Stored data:
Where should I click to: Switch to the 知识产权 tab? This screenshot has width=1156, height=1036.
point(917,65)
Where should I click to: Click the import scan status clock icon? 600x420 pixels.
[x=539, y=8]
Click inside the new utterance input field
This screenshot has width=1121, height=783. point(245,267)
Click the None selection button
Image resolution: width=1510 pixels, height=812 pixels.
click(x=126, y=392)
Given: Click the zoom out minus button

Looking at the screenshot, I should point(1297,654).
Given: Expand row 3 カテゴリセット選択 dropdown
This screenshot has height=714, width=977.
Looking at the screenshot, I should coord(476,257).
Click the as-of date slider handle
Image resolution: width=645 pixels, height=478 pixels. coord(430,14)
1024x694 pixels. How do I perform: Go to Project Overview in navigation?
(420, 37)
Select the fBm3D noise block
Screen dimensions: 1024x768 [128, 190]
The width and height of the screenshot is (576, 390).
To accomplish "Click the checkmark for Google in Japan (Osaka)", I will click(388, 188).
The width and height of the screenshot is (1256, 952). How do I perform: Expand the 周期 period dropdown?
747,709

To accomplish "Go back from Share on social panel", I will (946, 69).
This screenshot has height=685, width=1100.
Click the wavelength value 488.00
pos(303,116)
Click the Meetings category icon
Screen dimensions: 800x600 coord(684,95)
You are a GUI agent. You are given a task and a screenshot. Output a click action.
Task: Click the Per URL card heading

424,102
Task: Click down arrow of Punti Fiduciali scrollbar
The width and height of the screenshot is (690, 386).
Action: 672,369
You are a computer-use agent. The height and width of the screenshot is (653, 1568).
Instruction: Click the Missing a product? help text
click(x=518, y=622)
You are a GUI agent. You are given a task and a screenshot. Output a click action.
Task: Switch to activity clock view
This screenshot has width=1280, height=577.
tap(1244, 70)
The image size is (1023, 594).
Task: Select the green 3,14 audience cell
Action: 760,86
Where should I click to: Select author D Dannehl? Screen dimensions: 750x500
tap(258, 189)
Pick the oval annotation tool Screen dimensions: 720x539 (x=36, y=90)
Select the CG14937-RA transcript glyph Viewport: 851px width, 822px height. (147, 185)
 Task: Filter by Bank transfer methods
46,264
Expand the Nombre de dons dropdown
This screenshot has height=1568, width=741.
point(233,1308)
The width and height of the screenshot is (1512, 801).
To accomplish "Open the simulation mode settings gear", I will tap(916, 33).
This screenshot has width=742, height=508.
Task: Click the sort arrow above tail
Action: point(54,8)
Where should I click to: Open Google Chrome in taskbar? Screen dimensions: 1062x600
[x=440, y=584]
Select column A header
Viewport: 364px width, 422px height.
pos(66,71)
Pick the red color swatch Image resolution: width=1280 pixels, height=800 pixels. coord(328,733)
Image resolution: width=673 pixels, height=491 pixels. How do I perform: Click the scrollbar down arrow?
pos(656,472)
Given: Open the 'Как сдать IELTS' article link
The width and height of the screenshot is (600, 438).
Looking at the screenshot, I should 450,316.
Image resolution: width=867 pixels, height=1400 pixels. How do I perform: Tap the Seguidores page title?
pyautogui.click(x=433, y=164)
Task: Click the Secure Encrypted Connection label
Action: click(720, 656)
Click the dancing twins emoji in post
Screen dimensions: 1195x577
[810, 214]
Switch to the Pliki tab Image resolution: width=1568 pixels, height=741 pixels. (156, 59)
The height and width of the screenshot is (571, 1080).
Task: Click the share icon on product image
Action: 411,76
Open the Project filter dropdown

*Problem to solve*:
The full set of entries must be printed again without any alteration.

*Result of this exercise*:
Where should I click to: Switch to the 知识产权 tab? This screenshot has width=1156, height=1036.
point(917,65)
Where should I click to: Click the import scan status clock icon? 600x420 pixels.
[x=539, y=8]
Click inside the new utterance input field
This screenshot has width=1121, height=783. point(245,267)
Click the None selection button
Image resolution: width=1510 pixels, height=812 pixels.
click(x=126, y=392)
Given: Click the zoom out minus button

Looking at the screenshot, I should point(1297,654).
Given: Expand row 3 カテゴリセット選択 dropdown
This screenshot has height=714, width=977.
Looking at the screenshot, I should coord(476,257).
Click the as-of date slider handle
Image resolution: width=645 pixels, height=478 pixels. coord(430,14)
1024x694 pixels. How do I perform: Go to Project Overview in navigation?
(420, 37)
Select the fBm3D noise block
Screen dimensions: 1024x768 [128, 190]
The width and height of the screenshot is (576, 390).
To accomplish "Click the checkmark for Google in Japan (Osaka)", I will click(388, 188).
The width and height of the screenshot is (1256, 952). How do I perform: Expand the 周期 period dropdown?
747,709

To accomplish "Go back from Share on social panel", I will (946, 69).
This screenshot has height=685, width=1100.
Click the wavelength value 488.00
pos(303,116)
Click the Meetings category icon
Screen dimensions: 800x600 coord(684,95)
You are a GUI agent. You are given a task and a screenshot. Output a click action.
Task: Click the Per URL card heading

424,102
Task: Click down arrow of Punti Fiduciali scrollbar
The width and height of the screenshot is (690, 386).
Action: 672,369
You are a computer-use agent. The height and width of the screenshot is (653, 1568).
Instruction: Click the Missing a product? help text
click(x=518, y=622)
You are a GUI agent. You are given a task and a screenshot. Output a click action.
Task: Switch to activity clock view
This screenshot has width=1280, height=577.
tap(1244, 70)
The image size is (1023, 594).
Task: Select the green 3,14 audience cell
Action: 760,86
Where should I click to: Select author D Dannehl? Screen dimensions: 750x500
tap(258, 189)
Pick the oval annotation tool Screen dimensions: 720x539 (x=36, y=90)
Select the CG14937-RA transcript glyph Viewport: 851px width, 822px height. (147, 185)
 Task: Filter by Bank transfer methods
46,264
Expand the Nombre de dons dropdown
This screenshot has height=1568, width=741.
point(233,1308)
The width and height of the screenshot is (1512, 801).
To accomplish "Open the simulation mode settings gear", I will tap(916, 33).
This screenshot has width=742, height=508.
Task: Click the sort arrow above tail
Action: point(54,8)
Where should I click to: Open Google Chrome in taskbar? Screen dimensions: 1062x600
[x=440, y=584]
Select column A header
Viewport: 364px width, 422px height.
pos(66,71)
Pick the red color swatch Image resolution: width=1280 pixels, height=800 pixels. coord(328,733)
Image resolution: width=673 pixels, height=491 pixels. How do I perform: Click the scrollbar down arrow?
pos(656,472)
Given: Open the 'Как сдать IELTS' article link
The width and height of the screenshot is (600, 438).
Looking at the screenshot, I should 450,316.
Image resolution: width=867 pixels, height=1400 pixels. How do I perform: Tap the Seguidores page title?
pyautogui.click(x=433, y=164)
Task: Click the Secure Encrypted Connection label
Action: click(720, 656)
Click the dancing twins emoji in post
Screen dimensions: 1195x577
[810, 214]
Switch to the Pliki tab Image resolution: width=1568 pixels, height=741 pixels. (156, 59)
The height and width of the screenshot is (571, 1080).
Task: Click the share icon on product image
Action: 411,76
Open the Project filter dropdown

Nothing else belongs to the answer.